→ Exercise goal
A complete answer lists every line of the material where the string "chart" occurs.

→ Data for processing
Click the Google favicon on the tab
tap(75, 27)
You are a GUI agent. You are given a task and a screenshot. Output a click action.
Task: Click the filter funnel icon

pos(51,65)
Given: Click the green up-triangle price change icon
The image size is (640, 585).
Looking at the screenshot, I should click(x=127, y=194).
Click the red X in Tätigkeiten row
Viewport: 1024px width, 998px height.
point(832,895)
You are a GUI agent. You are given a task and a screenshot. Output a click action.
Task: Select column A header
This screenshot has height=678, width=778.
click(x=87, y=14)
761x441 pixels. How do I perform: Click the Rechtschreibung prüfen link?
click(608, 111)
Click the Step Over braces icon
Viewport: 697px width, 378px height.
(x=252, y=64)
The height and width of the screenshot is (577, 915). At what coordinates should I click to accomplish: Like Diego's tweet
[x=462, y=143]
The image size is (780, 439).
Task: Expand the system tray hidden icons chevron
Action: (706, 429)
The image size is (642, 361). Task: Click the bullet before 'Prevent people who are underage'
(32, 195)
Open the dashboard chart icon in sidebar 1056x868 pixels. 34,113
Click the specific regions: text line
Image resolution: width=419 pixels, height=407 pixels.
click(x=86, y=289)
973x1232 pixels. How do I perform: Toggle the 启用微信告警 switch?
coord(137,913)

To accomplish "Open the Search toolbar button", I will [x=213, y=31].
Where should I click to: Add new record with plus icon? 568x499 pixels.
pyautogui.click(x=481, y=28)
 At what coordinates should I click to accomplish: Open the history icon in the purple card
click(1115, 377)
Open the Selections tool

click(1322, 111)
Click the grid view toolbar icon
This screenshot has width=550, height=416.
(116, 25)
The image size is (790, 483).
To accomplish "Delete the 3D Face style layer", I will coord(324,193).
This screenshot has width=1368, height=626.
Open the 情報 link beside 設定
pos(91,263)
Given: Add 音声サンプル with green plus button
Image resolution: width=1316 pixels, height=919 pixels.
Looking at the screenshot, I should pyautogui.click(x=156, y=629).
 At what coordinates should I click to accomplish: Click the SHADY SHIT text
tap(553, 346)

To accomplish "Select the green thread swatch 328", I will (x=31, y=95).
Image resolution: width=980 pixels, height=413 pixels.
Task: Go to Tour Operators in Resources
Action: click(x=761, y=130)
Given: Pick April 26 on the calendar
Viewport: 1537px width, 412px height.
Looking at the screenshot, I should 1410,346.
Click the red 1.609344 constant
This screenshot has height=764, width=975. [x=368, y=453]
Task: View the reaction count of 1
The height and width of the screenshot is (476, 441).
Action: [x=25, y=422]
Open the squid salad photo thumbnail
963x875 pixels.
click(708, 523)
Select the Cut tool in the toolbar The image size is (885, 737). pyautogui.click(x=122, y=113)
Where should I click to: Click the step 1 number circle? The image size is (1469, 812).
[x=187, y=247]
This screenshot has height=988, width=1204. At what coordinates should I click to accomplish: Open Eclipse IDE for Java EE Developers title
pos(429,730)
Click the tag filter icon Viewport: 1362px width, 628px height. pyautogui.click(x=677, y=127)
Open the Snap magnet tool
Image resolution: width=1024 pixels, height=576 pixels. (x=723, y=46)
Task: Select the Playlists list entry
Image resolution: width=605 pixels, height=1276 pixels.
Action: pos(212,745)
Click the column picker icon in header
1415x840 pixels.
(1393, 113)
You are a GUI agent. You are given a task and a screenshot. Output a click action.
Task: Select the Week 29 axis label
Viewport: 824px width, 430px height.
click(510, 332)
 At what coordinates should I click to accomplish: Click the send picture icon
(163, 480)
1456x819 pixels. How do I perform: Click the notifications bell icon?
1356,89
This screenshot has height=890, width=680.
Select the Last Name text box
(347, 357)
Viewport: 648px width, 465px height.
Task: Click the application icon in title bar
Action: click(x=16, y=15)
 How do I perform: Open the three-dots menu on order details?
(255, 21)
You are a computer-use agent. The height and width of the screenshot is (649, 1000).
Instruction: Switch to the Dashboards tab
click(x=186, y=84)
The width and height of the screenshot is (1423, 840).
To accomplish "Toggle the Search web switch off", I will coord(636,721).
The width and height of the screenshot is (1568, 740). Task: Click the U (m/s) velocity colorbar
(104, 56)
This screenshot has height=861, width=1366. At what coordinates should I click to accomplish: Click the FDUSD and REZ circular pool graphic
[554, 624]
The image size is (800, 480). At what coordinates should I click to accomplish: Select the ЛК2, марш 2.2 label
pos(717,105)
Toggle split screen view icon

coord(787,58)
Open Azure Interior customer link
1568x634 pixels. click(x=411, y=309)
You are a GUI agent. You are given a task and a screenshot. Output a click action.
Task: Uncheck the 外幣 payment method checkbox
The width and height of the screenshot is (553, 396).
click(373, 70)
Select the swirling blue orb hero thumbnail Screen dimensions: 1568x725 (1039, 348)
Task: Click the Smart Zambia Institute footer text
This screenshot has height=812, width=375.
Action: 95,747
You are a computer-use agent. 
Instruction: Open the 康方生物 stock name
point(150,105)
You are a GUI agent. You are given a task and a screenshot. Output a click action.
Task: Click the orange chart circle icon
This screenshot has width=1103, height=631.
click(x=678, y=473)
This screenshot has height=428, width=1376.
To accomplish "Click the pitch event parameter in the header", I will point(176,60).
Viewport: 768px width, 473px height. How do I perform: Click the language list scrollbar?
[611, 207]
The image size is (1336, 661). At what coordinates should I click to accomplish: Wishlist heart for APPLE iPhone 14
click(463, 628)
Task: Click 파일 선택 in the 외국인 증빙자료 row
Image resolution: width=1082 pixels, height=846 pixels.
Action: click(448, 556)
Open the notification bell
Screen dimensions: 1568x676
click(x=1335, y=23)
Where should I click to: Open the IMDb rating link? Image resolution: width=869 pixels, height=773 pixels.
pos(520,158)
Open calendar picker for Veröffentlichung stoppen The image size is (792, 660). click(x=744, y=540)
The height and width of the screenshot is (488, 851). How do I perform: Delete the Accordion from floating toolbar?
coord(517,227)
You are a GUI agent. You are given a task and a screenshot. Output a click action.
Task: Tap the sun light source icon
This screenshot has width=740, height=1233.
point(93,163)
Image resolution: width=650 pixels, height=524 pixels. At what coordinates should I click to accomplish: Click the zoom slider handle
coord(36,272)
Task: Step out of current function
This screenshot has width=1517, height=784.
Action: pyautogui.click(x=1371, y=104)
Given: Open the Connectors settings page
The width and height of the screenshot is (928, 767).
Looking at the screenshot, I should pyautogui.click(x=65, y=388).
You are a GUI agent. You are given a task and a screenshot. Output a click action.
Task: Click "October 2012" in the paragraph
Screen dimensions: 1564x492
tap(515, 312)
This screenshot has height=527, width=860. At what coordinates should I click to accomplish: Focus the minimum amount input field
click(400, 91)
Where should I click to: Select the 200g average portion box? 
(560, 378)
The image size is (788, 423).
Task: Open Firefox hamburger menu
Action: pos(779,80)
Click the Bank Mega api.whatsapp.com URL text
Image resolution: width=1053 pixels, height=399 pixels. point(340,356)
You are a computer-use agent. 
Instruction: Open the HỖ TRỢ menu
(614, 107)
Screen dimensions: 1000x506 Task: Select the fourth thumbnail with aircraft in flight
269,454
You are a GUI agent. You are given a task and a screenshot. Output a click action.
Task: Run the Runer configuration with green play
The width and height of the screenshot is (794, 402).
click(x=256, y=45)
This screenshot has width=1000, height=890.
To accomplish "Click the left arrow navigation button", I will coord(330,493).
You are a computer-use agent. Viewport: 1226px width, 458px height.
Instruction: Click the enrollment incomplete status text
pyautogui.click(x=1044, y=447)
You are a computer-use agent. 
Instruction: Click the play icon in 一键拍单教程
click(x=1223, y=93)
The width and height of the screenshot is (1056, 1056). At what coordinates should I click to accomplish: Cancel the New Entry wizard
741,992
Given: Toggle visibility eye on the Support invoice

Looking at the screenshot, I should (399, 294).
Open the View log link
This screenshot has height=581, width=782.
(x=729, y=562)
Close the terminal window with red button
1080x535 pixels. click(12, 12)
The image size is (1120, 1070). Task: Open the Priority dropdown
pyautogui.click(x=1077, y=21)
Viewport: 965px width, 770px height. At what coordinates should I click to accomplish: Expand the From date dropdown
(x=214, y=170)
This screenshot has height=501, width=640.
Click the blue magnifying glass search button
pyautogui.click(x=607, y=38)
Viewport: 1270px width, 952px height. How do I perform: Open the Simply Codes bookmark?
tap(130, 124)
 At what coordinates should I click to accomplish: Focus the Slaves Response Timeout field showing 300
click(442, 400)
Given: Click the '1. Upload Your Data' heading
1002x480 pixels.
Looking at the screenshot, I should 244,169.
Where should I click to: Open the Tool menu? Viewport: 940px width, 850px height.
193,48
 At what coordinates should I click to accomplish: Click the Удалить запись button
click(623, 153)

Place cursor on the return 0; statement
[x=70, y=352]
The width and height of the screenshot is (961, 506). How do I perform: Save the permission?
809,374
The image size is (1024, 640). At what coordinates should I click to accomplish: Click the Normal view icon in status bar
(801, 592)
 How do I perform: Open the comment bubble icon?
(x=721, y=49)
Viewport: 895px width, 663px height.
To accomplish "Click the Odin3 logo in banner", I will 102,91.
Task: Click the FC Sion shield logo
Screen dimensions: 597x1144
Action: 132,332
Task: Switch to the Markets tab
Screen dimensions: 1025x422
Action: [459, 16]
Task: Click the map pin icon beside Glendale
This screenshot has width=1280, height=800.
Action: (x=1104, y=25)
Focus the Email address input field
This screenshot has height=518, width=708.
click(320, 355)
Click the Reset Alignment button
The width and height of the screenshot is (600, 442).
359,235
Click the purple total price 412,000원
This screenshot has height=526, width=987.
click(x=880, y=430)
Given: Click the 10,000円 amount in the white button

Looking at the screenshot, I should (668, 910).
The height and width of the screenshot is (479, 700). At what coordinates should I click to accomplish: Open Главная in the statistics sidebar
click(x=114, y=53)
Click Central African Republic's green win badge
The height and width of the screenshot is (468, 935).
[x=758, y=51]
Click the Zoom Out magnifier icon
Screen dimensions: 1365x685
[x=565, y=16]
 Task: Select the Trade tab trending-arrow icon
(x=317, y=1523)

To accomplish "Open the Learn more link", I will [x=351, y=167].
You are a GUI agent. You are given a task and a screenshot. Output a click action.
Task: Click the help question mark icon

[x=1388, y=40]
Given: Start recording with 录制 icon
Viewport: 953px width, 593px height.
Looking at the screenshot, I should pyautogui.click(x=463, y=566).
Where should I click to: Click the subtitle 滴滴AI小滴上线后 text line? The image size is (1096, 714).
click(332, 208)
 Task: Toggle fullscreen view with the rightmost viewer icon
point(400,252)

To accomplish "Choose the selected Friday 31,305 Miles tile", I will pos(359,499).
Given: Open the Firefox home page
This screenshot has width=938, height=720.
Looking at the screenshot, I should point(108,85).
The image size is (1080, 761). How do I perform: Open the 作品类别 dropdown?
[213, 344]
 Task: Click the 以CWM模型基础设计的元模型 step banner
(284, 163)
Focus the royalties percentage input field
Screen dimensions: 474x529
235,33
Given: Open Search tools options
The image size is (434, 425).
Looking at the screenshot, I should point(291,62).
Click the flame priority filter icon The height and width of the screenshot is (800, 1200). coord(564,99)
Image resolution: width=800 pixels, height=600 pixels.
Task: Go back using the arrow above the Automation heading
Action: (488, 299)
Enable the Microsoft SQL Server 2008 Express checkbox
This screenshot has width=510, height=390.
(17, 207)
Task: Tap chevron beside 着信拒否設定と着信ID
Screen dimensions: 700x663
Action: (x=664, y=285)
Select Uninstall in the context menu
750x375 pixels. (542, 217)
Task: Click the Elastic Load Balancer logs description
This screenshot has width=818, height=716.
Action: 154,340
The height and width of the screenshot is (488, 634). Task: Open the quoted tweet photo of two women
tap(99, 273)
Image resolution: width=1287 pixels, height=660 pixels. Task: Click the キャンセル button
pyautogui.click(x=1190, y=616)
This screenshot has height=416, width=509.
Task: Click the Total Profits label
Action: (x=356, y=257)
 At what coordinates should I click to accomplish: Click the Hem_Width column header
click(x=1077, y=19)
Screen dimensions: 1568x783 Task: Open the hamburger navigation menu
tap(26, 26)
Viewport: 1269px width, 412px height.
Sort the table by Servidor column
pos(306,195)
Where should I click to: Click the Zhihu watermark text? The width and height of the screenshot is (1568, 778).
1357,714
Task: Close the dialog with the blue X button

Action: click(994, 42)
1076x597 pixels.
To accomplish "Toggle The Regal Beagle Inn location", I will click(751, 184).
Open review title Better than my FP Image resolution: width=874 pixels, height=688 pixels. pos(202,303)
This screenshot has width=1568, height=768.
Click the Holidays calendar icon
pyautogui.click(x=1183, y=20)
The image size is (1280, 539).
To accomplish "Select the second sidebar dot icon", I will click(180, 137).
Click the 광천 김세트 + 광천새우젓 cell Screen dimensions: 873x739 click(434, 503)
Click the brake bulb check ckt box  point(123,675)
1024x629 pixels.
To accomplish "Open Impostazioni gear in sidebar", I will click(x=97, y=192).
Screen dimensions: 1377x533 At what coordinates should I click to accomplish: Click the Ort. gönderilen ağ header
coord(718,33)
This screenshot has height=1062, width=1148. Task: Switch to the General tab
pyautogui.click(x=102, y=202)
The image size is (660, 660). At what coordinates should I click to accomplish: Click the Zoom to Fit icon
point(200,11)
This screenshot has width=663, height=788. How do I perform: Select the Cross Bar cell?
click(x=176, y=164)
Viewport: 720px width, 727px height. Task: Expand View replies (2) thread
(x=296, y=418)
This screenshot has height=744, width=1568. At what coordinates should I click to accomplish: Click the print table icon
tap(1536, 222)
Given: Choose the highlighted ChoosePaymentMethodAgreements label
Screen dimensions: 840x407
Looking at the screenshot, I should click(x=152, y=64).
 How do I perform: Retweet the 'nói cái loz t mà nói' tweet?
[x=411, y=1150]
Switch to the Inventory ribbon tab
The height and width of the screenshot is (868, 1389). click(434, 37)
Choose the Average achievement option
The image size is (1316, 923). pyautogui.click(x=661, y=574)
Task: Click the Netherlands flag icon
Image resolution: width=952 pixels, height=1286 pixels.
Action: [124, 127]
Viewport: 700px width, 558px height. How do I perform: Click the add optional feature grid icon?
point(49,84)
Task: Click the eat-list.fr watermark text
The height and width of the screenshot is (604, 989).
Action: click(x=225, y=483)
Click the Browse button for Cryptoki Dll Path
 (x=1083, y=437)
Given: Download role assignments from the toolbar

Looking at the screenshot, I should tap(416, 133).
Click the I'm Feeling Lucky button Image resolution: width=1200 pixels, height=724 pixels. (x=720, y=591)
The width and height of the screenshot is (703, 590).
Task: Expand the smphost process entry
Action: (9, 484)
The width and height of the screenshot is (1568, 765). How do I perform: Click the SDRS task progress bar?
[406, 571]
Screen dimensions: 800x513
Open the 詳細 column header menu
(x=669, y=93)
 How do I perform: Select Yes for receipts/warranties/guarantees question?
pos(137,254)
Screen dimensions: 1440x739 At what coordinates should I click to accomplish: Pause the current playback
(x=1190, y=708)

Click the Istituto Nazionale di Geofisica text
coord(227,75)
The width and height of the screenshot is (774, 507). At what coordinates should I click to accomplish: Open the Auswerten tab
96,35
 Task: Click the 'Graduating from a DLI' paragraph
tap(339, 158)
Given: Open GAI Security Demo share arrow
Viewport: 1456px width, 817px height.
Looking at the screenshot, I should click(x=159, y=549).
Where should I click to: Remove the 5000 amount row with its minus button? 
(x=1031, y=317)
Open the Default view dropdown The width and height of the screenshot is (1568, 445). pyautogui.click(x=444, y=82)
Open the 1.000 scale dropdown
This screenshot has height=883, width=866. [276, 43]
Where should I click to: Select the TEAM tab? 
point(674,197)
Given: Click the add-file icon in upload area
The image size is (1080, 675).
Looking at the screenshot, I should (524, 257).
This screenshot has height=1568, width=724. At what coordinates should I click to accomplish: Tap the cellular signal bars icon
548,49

→ Expected answer
Open the dashboard chart icon in sidebar 1056x868 pixels. 34,113
Task: Click the orange chart circle icon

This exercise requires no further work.